Required action
Present the lines below again, exactly as they stand.

Saved entries
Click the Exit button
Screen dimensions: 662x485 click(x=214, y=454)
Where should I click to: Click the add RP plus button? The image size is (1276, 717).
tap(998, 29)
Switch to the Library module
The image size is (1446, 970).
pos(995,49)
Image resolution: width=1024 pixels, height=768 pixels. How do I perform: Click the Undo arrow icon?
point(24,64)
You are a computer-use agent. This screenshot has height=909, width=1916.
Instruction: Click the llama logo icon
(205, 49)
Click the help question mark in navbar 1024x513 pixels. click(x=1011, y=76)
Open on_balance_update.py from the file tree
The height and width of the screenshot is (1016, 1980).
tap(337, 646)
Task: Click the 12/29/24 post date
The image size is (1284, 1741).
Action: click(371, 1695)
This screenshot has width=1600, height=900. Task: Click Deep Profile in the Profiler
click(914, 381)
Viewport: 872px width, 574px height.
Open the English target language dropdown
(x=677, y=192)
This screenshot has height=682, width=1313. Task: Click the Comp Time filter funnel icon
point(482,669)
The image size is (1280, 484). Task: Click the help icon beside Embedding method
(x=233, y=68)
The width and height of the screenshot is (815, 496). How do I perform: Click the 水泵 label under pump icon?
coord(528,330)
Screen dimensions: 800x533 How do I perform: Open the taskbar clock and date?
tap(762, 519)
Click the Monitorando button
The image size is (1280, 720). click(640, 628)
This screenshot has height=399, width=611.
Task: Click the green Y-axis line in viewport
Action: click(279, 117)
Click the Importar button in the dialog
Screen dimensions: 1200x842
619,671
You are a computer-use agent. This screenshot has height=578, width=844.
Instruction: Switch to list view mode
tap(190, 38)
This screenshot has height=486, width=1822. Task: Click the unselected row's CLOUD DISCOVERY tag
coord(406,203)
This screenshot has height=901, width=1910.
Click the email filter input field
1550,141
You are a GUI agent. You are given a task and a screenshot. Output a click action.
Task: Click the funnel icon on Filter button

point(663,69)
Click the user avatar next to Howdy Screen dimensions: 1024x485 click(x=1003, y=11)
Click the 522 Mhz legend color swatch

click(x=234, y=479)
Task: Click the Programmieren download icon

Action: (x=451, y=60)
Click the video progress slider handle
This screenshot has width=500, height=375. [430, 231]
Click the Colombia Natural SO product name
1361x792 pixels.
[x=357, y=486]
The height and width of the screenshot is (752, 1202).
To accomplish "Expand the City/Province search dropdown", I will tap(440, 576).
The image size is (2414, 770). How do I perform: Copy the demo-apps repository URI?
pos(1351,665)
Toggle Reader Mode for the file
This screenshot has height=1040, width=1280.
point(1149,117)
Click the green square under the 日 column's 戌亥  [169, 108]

Solution below
Click the Exit button
Screen dimensions: 662x485 click(x=214, y=454)
Where should I click to: Click the add RP plus button? The image size is (1276, 717).
tap(998, 29)
Switch to the Library module
The image size is (1446, 970).
pos(995,49)
Image resolution: width=1024 pixels, height=768 pixels. How do I perform: Click the Undo arrow icon?
point(24,64)
You are a computer-use agent. This screenshot has height=909, width=1916.
Instruction: Click the llama logo icon
(205, 49)
Click the help question mark in navbar 1024x513 pixels. click(x=1011, y=76)
Open on_balance_update.py from the file tree
The height and width of the screenshot is (1016, 1980).
tap(337, 646)
Task: Click the 12/29/24 post date
The image size is (1284, 1741).
Action: click(371, 1695)
This screenshot has width=1600, height=900. Task: Click Deep Profile in the Profiler
click(914, 381)
Viewport: 872px width, 574px height.
Open the English target language dropdown
(x=677, y=192)
This screenshot has height=682, width=1313. Task: Click the Comp Time filter funnel icon
point(482,669)
The image size is (1280, 484). Task: Click the help icon beside Embedding method
(x=233, y=68)
The width and height of the screenshot is (815, 496). How do I perform: Click the 水泵 label under pump icon?
coord(528,330)
Screen dimensions: 800x533 How do I perform: Open the taskbar clock and date?
tap(762, 519)
Click the Monitorando button
The image size is (1280, 720). click(640, 628)
This screenshot has height=399, width=611.
Task: Click the green Y-axis line in viewport
Action: click(279, 117)
Click the Importar button in the dialog
Screen dimensions: 1200x842
619,671
You are a computer-use agent. This screenshot has height=578, width=844.
Instruction: Switch to list view mode
tap(190, 38)
This screenshot has height=486, width=1822. Task: Click the unselected row's CLOUD DISCOVERY tag
coord(406,203)
This screenshot has height=901, width=1910.
Click the email filter input field
1550,141
You are a GUI agent. You are given a task and a screenshot. Output a click action.
Task: Click the funnel icon on Filter button

point(663,69)
Click the user avatar next to Howdy Screen dimensions: 1024x485 click(x=1003, y=11)
Click the 522 Mhz legend color swatch

click(x=234, y=479)
Task: Click the Programmieren download icon

Action: (x=451, y=60)
Click the video progress slider handle
This screenshot has width=500, height=375. [430, 231]
Click the Colombia Natural SO product name
1361x792 pixels.
[x=357, y=486]
The height and width of the screenshot is (752, 1202).
To accomplish "Expand the City/Province search dropdown", I will tap(440, 576).
The image size is (2414, 770). How do I perform: Copy the demo-apps repository URI?
pos(1351,665)
Toggle Reader Mode for the file
This screenshot has height=1040, width=1280.
point(1149,117)
Click the green square under the 日 column's 戌亥  [169, 108]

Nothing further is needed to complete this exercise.